Nous avons dénoncé, en plusieurs occasions, l’évolution actuelle de la tauromachie qui ne peut servir qu’un petit groupe (toreros, empresarios et ganaderos punteros) qui se satisfont d’une situation qui, tant au niveau économique que médiatique, en fait encore des privilégiés dans une Espagne exsangue où le nombre de spectacles taurins s’est écroulé en cinq ans, surtout dans les arènes de 3ème catégorie (corridas et novilladas piquées). Nous devons rester vigilants face à des adversaires virulents où nous retrouvons mêlés des intérêts « philosophiques » et « politiques » très différents, unifiés dans un « amour » exacerbé de la gens animale, mais nous pensons que la première solution au problème actuel de la corrida se trouve dans le monde taurin lui-même.
Dans le même esprit, Juan Antonio Gomez Angulo, Président de la Commission de Travail pour le Développement et la Protection de la Tauromachie, déclare que les ganaderos sont les moins responsables de la situation économique et au contraire doivent être protégés.
A l’exception des 5 ou 6 élevages punteros imposés par les figuras, ils sont pour la plupart dans une situation financière catastrophique. Leurs efforts de gestion, en diminuant le nombre de vaches et donc de naissances, donneront-ils des résultats suffisants car comment amortir les frais fixes pour maintenir une finca (hommes et matériels, sans oublier les frais financiers). Par contre, Gomez Angulo affirme que le coût de production des spectacles taurins doit baisser, de la réduction des honoraires jusqu’à la diminution du prix des places.
Cela demande un profond processus de transformation pour maintenir les spectacles taurins ! Il pense que « tous doivent renoncer à une partie de ce qui leur correspond, tous doivent réviser leurs prix et leurs marges parce que si rien ne change, le spectacle ne pourra pas se maintenir longtemps ».
Nous ne pouvons qu’approuver ces affirmations. Elles concernent tous les intervenants :
Les grandes empresas car sans changement, les petites arènes vont disparaître les unes après les autres. Un comportement égoïste de leur part serait suicidaire à moyen terme.
Les toreros figuras qui pratiquent des tarifs exorbitants qui :
- font augmenter le prix des places qui atteint un niveau insupportable
- oblige les arènes (1ère et 2ème catégories) à multiplier les mano a mano, les « encerronas » pour négocier avec les toreros la diminution du coût du plateau avec comme conséquences de :
- lasser le public par la répétition des mêmes cartels qui ne sont plus des évènements ni des « competencias »
- diminuer les possibilités pour les toreros jeunes ou pour les toreros moins médiatisés car le « people » fonctionne encore même s’il est aussi en régression.
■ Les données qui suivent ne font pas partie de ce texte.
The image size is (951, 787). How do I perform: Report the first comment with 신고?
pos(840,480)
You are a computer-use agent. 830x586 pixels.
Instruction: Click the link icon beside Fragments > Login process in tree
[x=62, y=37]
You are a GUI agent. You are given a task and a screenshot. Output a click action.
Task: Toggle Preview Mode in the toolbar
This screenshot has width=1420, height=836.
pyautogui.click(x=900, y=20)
Ce ne sont pas leurs initiatives de marketing ridicules et à « contra estilo » pour améliorer leur image ou le « glamour » pour aller vers le grand public qui amènent plus de monde aux arènes. Au contraire, il faut rendre au spectacle taurin sa « vérité » d’hommes extraordinaires (qu’ils sont) qui vont affronter des animaux tout aussi extraordinaires.
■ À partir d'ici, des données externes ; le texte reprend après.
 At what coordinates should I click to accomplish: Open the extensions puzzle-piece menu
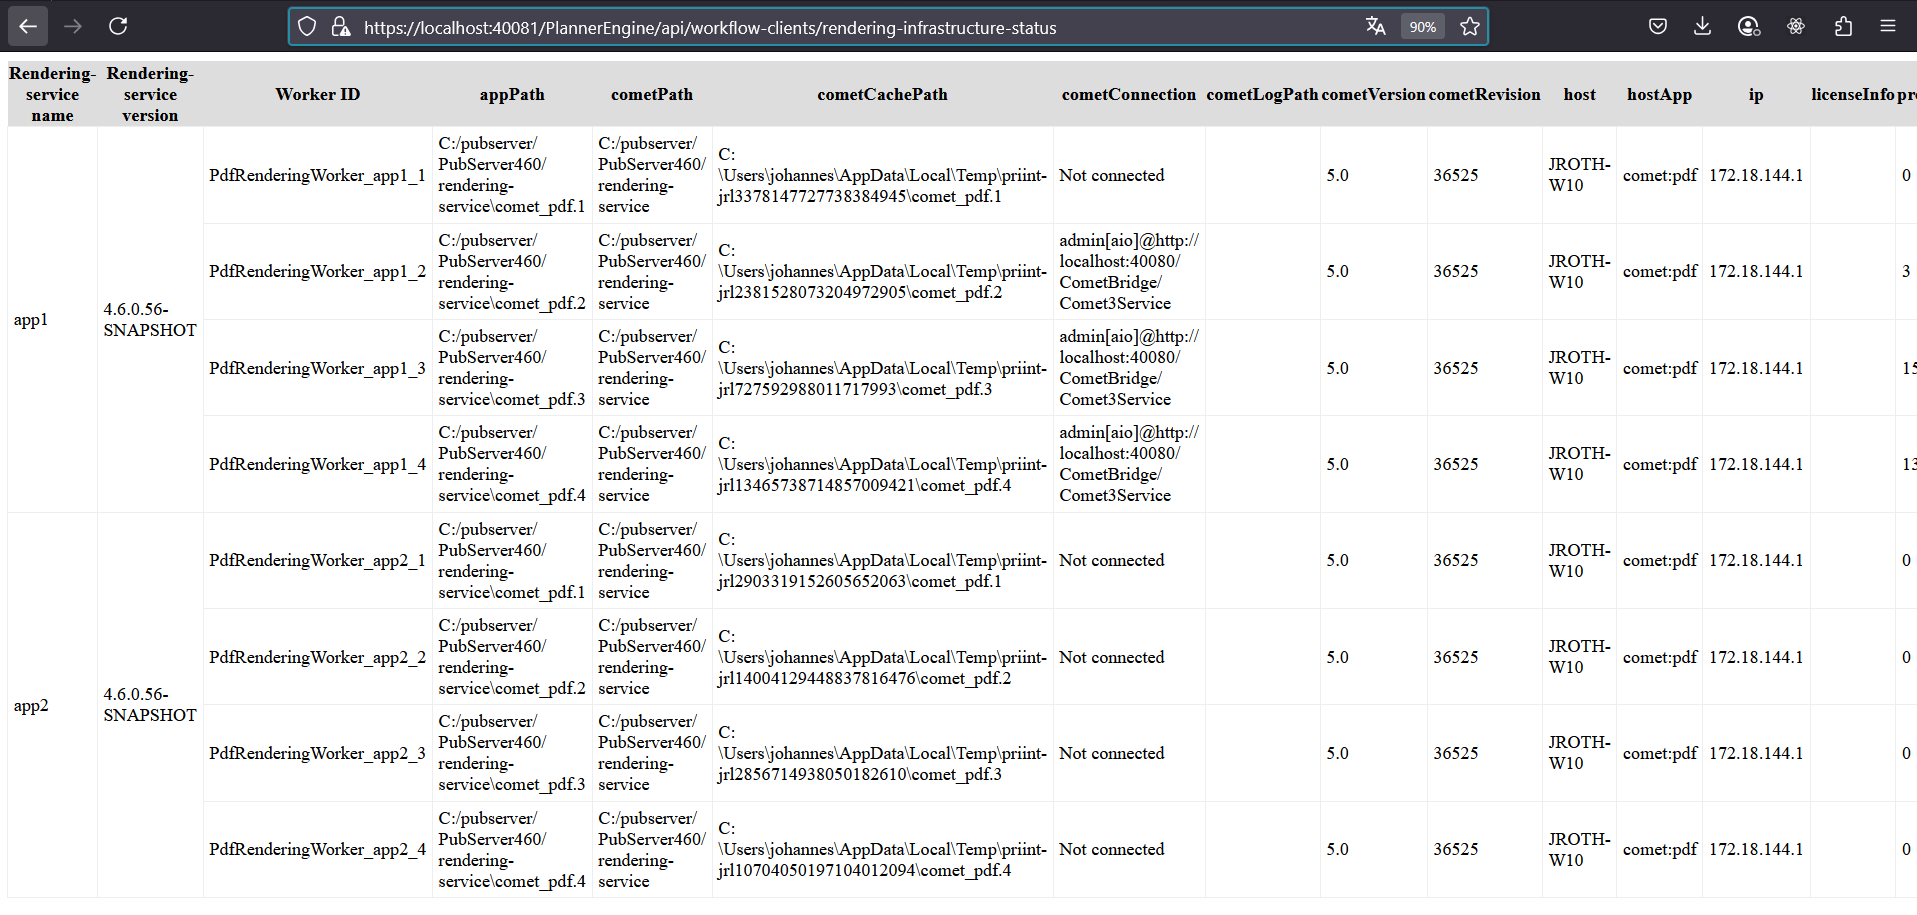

Les professionnels des cuadrillas ont aussi leur part de responsabilité : ils ont obtenu des rémunérations et une couverture sociale qui certes leur apportent des garanties pour leur période d’arrêt et leur retraite, mais qui entraîne un coût exorbitant, notamment pour les arènes de 3ème catégorie ainsi que pour les novilladas en général. Ils s’accrochent à leurs avantages acquis alors que le système court à sa perte. Leurs représentants ont toujours eu comme réel interlocuteur, l’ANOET (Association regroupant les empresas des grandes arènes) qui se soucie peu des problèmes de leurs collègues des petites arènes et qui leur a concédé, dans des périodes faciles, des conditions très avantageuses car elles n’étaient pas prioritaires pour eux. Il est regrettable que les empresas des petites arènes n’aient jamais pu constituer une association structurée, représentative, apte à négocier avec force car ce sont elles qui organisent (ou qui organisaient…) le plus de spectacles et qui ont subi la situation qui pesait déjà sur leur rentabilité, même quand les temps étaient meilleurs.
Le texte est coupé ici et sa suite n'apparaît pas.